Administrative and CAC compliance data from 30 US hospitals were reviewed. A standardized data collection tool measured the following: (1) if children received relievers (CAC-1); (2) if they received systemic corticosteroids (CAC-2); or (3) if they were discharged with an individualized home management care plan (HPMC) (CAC-3) and subcomponent measures. Outcome measures were postdischarge emergency department (ED) utilization and asthma-related readmission rates at 7, 30, and 90 days.
A total of 37 267 children with 45 499 asthma hospital admissions were included. The compliance rates reported for CAC-1 and CAC-2 were high (>90%); hence, association with outcomes was not analyzed. There was interhospital and temporal variation for CAC-3 compliance (best mean value: 72.9%). Mean postdischarge ED utilization rates and quarterly readmission rates ranged from 1.5% to 11.1% and 1.4% to 7.6% at 7 and 90 days, respectively. There was no significant association between CAC-3 compliance and any of the outcome measures.
Compliance with CAC-1 and CAC-2 measures in pediatric hospitals was high. The lower compliance with the CAC-3 measure was not linked to ensuing ED visits and readmissions.
The findings of this study are reassuring in that use of bronchodilators and systemic steroids in patients hospitalized for asthma is standard of care. The CAC-3 measure, in its current form, indicates that an HPMC document was completed and given to the patient. However, the quality and methods of executing the interventions postdischarge in the HPMC were not evaluated.

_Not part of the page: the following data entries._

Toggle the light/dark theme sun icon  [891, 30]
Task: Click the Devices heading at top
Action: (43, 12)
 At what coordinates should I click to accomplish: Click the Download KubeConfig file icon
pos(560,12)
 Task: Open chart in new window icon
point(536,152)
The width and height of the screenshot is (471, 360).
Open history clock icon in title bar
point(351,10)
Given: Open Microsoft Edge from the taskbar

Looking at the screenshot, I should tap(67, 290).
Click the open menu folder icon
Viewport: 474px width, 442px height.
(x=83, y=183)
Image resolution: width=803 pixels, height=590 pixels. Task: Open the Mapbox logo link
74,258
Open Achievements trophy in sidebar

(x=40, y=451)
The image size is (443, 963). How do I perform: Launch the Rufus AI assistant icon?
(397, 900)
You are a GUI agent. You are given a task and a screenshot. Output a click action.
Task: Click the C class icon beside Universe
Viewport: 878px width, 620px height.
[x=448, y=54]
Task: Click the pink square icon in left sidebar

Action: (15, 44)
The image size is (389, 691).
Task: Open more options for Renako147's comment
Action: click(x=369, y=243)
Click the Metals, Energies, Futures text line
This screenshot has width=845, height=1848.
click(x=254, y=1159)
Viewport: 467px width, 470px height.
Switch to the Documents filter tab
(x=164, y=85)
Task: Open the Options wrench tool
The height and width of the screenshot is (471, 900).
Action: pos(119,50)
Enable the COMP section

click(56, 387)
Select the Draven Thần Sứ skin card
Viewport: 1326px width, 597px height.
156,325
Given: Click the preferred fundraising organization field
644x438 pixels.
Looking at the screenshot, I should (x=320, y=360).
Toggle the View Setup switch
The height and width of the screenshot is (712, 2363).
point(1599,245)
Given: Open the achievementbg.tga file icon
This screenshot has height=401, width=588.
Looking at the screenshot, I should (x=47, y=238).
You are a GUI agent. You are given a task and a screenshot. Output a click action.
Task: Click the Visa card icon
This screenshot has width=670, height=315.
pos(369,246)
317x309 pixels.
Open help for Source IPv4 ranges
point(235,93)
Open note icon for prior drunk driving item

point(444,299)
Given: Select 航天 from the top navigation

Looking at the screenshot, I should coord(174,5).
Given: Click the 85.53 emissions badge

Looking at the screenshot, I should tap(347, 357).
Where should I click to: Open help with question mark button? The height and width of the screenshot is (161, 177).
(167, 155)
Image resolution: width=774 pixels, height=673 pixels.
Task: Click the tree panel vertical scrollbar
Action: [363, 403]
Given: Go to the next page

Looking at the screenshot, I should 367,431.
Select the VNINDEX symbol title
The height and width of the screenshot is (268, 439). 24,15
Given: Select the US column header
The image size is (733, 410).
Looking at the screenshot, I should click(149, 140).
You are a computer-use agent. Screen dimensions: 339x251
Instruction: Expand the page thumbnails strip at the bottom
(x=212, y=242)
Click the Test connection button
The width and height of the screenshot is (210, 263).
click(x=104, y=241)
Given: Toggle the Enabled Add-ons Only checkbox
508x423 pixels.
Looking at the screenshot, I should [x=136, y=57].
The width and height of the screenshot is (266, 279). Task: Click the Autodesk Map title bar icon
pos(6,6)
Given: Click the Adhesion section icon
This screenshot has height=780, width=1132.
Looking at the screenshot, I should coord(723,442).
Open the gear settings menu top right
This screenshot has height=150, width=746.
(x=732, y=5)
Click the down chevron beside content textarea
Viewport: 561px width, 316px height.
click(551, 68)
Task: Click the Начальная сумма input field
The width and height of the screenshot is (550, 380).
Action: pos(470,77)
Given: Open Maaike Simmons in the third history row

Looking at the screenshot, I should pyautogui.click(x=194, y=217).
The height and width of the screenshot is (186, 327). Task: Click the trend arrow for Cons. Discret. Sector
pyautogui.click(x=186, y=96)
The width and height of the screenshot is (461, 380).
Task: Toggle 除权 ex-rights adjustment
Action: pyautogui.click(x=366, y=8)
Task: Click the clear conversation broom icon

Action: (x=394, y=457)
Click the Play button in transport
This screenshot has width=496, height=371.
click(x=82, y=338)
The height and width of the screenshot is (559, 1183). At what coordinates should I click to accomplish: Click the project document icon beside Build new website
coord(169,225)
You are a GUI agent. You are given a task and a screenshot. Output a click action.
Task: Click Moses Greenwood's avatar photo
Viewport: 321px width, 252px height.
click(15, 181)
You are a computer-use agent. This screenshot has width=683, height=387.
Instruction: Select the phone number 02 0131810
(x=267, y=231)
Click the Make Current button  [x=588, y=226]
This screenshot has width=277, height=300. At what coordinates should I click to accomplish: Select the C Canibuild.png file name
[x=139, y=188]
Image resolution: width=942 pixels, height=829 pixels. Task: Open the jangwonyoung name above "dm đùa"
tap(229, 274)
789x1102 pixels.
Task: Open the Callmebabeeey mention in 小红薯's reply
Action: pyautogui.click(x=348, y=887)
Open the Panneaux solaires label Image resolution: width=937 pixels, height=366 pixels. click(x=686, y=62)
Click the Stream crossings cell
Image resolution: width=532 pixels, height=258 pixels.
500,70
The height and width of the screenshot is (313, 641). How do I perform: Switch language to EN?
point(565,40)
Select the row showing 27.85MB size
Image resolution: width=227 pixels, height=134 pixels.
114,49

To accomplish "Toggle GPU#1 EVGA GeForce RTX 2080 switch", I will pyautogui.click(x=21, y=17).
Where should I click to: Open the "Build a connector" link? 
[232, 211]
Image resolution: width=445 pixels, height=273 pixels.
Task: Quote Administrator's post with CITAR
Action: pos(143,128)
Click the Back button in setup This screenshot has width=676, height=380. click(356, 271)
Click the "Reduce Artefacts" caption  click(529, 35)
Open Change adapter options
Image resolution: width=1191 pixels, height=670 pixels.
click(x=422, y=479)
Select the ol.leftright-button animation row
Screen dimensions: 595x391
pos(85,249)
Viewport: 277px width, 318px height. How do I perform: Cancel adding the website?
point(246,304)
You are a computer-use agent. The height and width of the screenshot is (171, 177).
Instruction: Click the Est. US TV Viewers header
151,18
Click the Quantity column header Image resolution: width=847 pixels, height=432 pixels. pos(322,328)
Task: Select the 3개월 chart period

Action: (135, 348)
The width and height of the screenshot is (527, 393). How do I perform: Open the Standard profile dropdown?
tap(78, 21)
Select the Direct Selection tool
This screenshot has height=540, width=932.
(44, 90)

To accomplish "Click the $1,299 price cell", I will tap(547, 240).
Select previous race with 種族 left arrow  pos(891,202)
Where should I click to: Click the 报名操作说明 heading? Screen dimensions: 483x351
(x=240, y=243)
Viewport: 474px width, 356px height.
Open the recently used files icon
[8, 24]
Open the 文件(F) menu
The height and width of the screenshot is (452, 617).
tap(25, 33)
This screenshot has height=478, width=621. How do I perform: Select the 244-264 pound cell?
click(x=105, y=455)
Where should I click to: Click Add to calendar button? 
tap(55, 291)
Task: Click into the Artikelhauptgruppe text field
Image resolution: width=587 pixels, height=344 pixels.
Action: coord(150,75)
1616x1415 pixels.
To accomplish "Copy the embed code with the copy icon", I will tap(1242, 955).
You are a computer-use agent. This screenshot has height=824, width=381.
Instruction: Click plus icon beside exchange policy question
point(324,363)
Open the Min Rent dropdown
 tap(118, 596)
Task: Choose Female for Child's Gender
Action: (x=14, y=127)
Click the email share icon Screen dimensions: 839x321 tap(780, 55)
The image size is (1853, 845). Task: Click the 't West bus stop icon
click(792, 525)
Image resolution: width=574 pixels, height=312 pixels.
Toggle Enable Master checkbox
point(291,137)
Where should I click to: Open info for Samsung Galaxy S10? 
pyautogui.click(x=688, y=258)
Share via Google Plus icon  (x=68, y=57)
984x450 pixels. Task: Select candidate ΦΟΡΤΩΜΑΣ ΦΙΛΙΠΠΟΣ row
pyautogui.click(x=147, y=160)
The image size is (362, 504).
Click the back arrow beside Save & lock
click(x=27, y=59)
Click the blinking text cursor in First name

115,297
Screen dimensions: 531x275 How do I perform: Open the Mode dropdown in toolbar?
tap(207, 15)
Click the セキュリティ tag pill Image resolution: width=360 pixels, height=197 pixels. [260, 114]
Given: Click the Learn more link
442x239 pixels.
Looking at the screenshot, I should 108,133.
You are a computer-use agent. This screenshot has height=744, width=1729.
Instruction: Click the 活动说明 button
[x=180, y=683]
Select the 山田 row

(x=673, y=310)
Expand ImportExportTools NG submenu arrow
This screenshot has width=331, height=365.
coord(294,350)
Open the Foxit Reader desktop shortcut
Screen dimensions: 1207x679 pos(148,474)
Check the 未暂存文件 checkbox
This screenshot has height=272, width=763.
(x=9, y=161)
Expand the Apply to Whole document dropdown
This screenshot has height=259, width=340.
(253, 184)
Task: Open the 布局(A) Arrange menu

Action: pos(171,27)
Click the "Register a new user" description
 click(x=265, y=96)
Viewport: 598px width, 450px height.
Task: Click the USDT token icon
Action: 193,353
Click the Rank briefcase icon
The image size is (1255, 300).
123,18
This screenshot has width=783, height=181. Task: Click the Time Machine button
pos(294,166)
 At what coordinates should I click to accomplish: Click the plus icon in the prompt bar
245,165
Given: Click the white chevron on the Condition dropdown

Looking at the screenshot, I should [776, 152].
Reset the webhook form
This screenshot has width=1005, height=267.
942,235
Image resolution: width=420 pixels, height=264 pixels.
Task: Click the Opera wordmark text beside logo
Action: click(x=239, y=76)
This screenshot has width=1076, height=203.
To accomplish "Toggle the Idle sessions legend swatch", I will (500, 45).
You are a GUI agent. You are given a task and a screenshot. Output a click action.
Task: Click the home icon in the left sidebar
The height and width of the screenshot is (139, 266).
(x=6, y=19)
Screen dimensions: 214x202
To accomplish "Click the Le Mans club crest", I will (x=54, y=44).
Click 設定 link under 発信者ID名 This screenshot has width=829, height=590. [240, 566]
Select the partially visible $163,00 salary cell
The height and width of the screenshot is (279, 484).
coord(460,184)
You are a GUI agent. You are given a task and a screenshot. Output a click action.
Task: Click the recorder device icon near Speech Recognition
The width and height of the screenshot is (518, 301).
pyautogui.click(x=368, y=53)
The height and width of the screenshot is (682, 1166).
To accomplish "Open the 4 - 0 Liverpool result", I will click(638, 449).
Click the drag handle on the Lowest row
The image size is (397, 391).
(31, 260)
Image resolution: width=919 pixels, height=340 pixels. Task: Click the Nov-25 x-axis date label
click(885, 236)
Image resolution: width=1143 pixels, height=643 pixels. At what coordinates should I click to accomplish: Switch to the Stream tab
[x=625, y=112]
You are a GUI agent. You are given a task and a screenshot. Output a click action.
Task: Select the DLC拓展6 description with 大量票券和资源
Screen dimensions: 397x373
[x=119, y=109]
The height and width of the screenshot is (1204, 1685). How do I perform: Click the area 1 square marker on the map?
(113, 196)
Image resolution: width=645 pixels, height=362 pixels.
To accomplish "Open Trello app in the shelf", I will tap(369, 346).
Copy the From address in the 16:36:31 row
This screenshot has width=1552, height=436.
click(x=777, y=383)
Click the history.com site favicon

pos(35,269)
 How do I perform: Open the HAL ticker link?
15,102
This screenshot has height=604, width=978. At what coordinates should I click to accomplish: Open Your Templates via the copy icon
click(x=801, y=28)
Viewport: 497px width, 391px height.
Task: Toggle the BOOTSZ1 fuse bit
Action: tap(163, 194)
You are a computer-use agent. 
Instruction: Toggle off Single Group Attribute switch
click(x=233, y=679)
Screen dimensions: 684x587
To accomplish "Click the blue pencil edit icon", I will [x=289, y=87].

The outcome measure may be inappropriate in its expectation that high-quality discharge leads to a decrease in ED/hospital “bounce-backs.” Therefore, pending an established link between CAC-3 compliance and improved outcomes, the Joint Commission should reassess the use of the CAC-3 component as an “accountability measure” appropriate for public reporting, accreditation, or pay for performance.